Personal information
- Nickname: Mr.Pokerface
- Nationality: German
- Born: 22 December 1940 (age 85) Flatow, Germany (modern Złotów, Poland)

Sport
- Sport: Table tennis

Medal record
Table tennis
Representing West Germany
World Championships
| Silver medal – second place | 1986 Rimini | Singles (Masters) |
| Bronze medal – third place | 1971 Nagoya | Mixed doubles |
| Silver medal – second place | 1969 Munich | Singles |
| Silver medal – second place | 1969 Munich | Team |
| Bronze medal – third place | 1967 Stockholm | Singles |
| Bronze medal – third place | 1965 Hala Tivoli | Singles |
| Bronze medal – third place | 1963 Prague | Team |
European Championships
| Silver medal – second place | 1972 Rotterdam | Doubles |
| Bronze medal – third place | 1964 Malmo | Singles |
| Silver medal – second place | 1962 Berlin | Mixed doubles |
| Bronze medal – third place | 1962 Berlin | Singles |
| Bronze medal – third place | 1962 Berlin | Doubles |
| Bronze medal – third place | 1962 Berlin | Team |

= Eberhard Schöler =

German table tennis player

Eberhard Schöler (born 22 December 1940) is a retired table tennis competitor from West Germany who won several medals at the world and European championships between 1962 and 1972. He was a defensive player known for his calm demeanor, for which he received a nickname "Mr. Poker Face".

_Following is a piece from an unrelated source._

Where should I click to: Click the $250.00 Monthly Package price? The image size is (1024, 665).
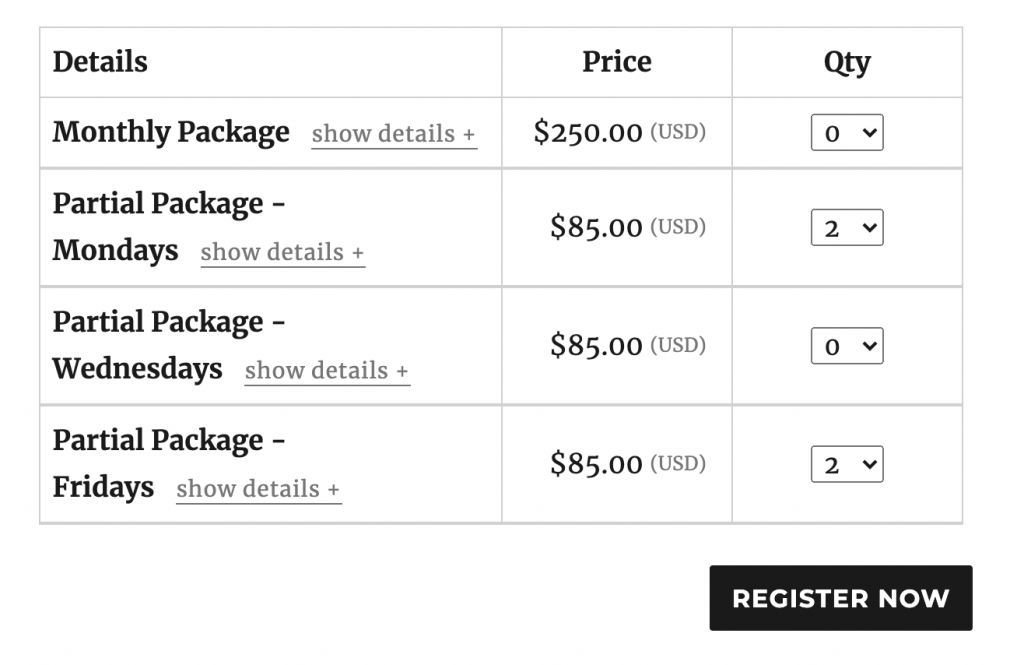(x=588, y=133)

Schöler has a degree in business administration. In early 1966, he married Diane Rowe, a table tennis player from England who later competed for Germany; they often competed in mixed doubles together. Schöler and Rowe have a daughter Cindy (born 1968) and son Christian (born 1974). Schöler retired from competitions in the 1970s, but came back in the 1980s and won a silver medal at the 1986 World Championships in the masters category. Since 1990s he held leading positions at the national, European and International Table Tennis Federations.

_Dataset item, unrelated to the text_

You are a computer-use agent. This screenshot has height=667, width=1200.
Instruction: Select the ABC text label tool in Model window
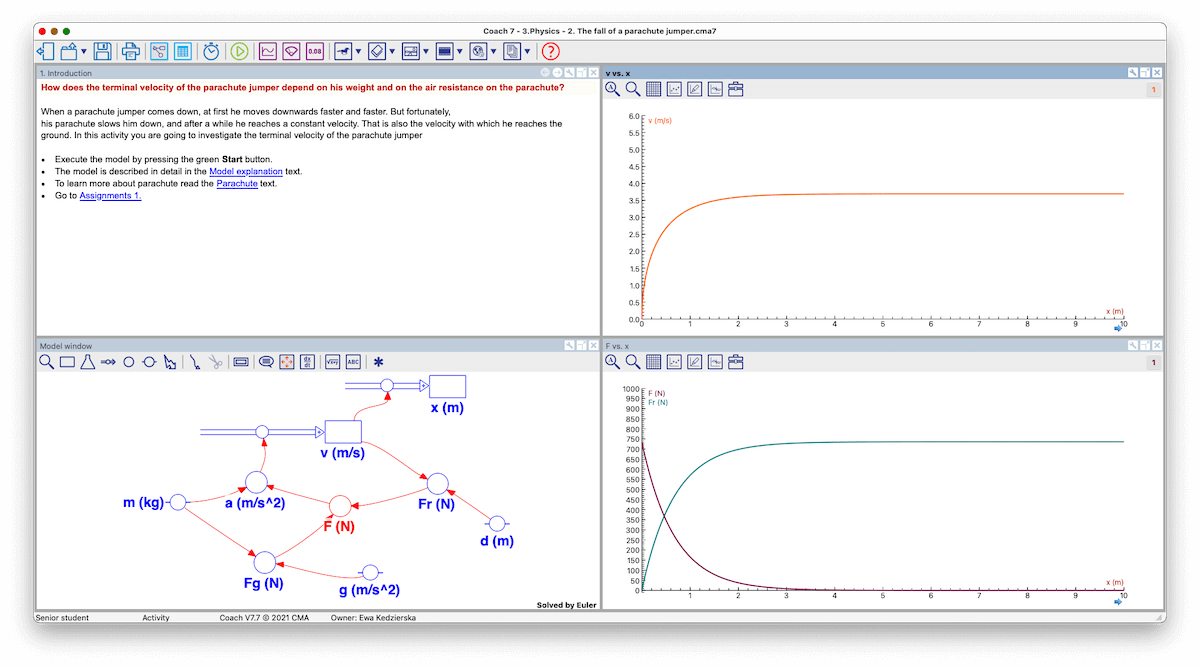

== Material and playing style ==
Schöler played a defensive blade with different rubbers. On the forehand he played a studs-in surface, with which you can play defensive or offensive, on the backhand a surface with pimples out to play defensive with a lot of backspin. He normally played a defensive style, but was able to attack with the forehand and had a very good smash (Schöler-Peitsche).